(1) We developed two event detection methods: a) median absolute deviation-based event detection method; b) singular spectrum analysis (SSA) based change point detection approach to detect the changes of system operational conditions and identify the dominant dynamics so that proper estimators can be selected and combined to obtain the optimal performance.
We tested the proposed event detection method through field measurement data (Fig. 1 which is in Technical Approach section) that was recorded right before a power outage happened in the western interconnection on Aug 10, 1996. The performance of the proposed approach is shown in Fig. 2. The results show that the proposed approach is able to detect the two events effectively.
(2) We developed the interface between steady and dynamic state estimation. When state estimation switches from static state estimation to dynamic state estimation, the results of static state estimation provide the initial values for dynamic state estimation. When the state estimation switches from dynamic state estimation, the results of dynamic state estimation will provide redundant measurement for static state estimation.

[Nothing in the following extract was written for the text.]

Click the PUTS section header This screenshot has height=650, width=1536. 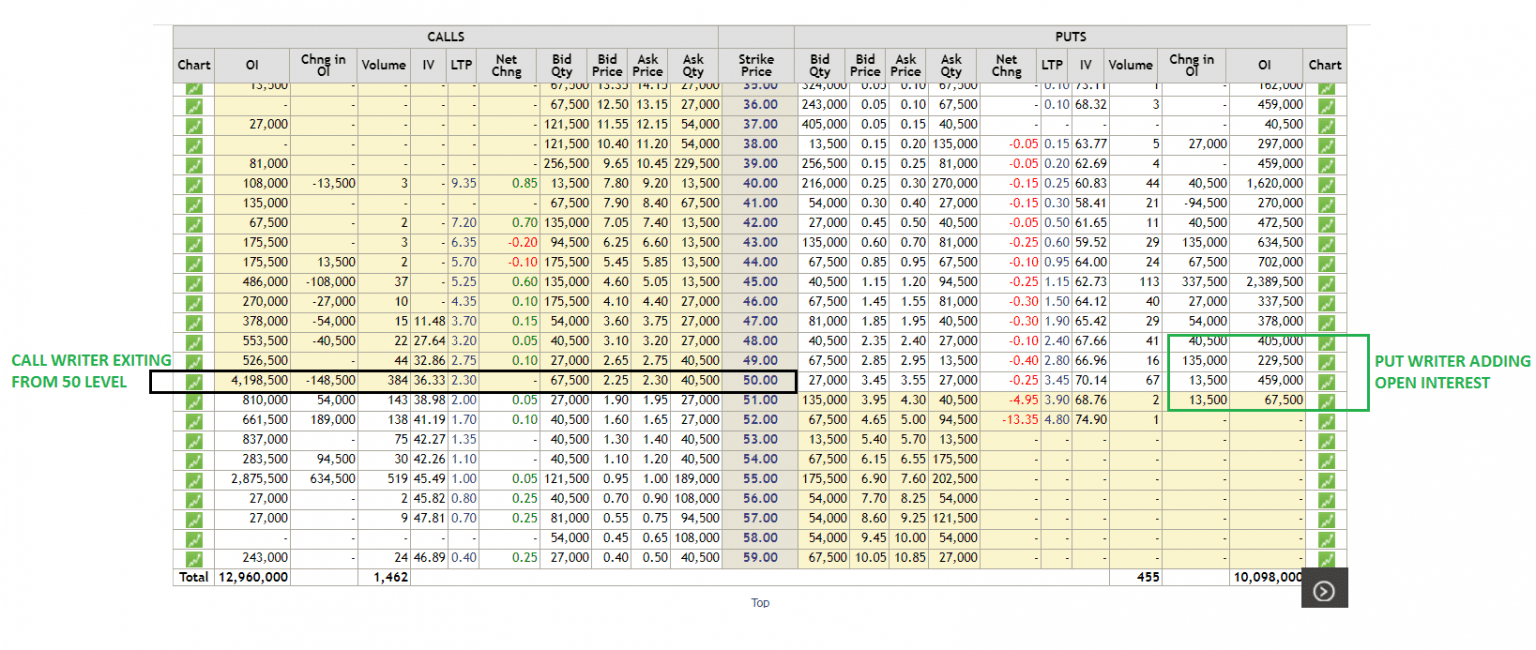coord(1070,36)
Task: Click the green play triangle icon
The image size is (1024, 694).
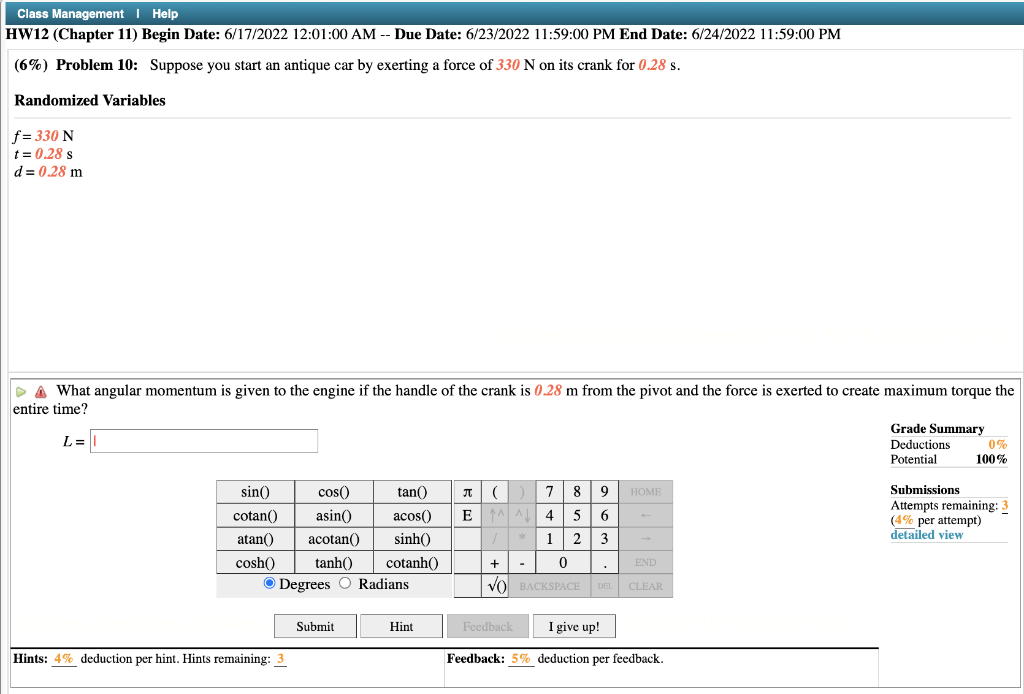Action: coord(20,391)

To validate the effectiveness of the proposed framework in transition between SSE and DSE interchangeably, extensive simulations were carried out on the IEEE 10-machine 39-bus test system.

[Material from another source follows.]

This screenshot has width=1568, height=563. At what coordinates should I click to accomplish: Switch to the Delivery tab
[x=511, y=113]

The SSA-based event detection results are shown in Fig. 4. At 20s, one line in the test system is tripped and another 70s time-domain simulations are used for test. It is observed that the transmission line tripping induced transients have been effectively detected by the SSA method. After that, the SSE results obtained at 20s are used to calculate the dynamic states for initialization and the DSE is activated. The DSE results are displayed in Fig. 5. Thanks to the good initialization, the DSE is able to track the true dynamic states of the system at the very beginning of the transient process. According to the SSA-based change point detection results, the system is operating under steady-state at 42s. Then, the DSE results are leveraged to calculate the bus voltage magnitude and angles of the system. These are used for the initialization of SSE. The estimated magnitude and angle at a specific bus are shown for illustration purpose. Its results are shown in Fig. 6. It can found that with the proper initialization via the DSE results, there is no convergence issue. Furthermore, the estimated results match the true states well. This further demonstrates the effectiveness of SSA method for system change point detection. This is because if there are undetected system changes, the non-synchronized SCADA measurements would not reflect the actual system operations and therefore, the estimated results will be far away from the true states.

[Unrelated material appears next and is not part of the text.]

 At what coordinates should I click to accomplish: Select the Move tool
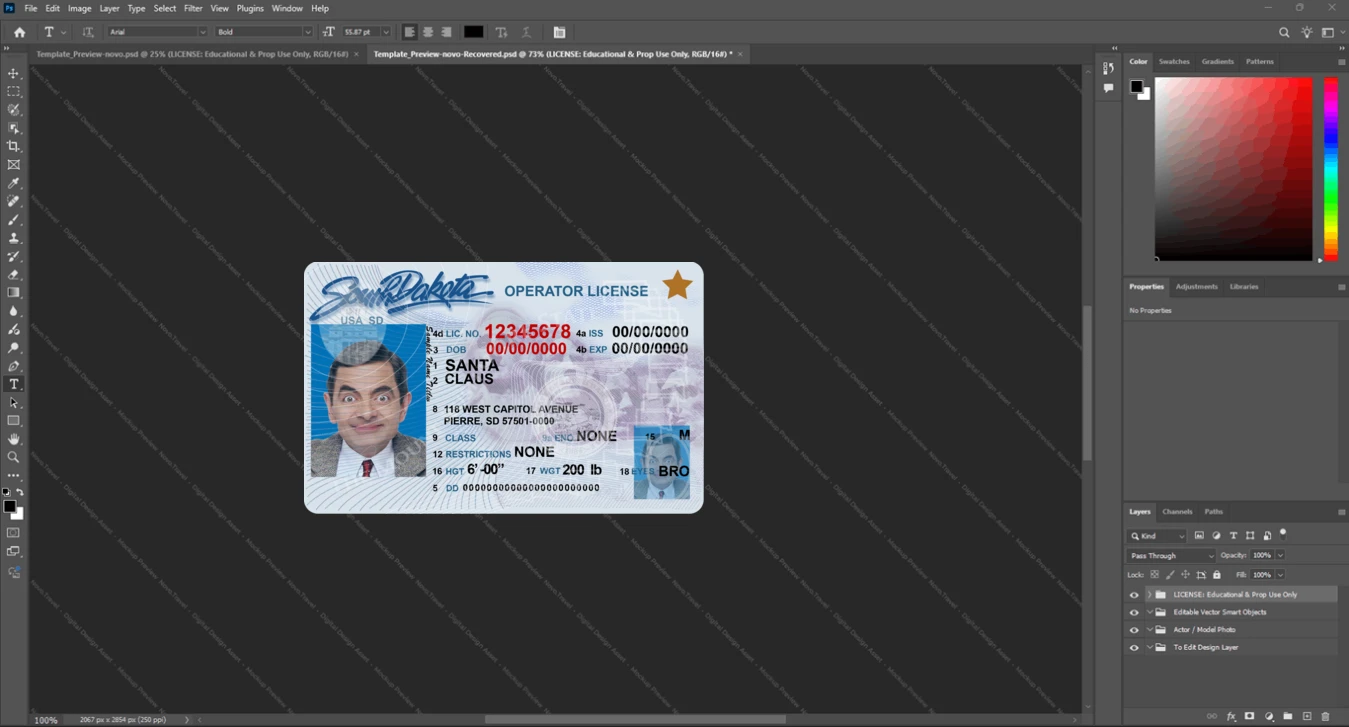[14, 74]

3) We applied our algorithm to a real subsystem with real PMUs measurement. An event was captured by phasor measurement shown in Fig. 7.
We performed DSE for the event and obtained the estimated results for a particular generator shown Fig. 8. We validated the estimated results through playback.
Fig. 9 shows the comparison of the measurement values and the playback values of the generator output of active power and reactive power. As can be seen from Fig. 9, the playback values can match the measurement values very well, which means the estimated values of DSE are accurate.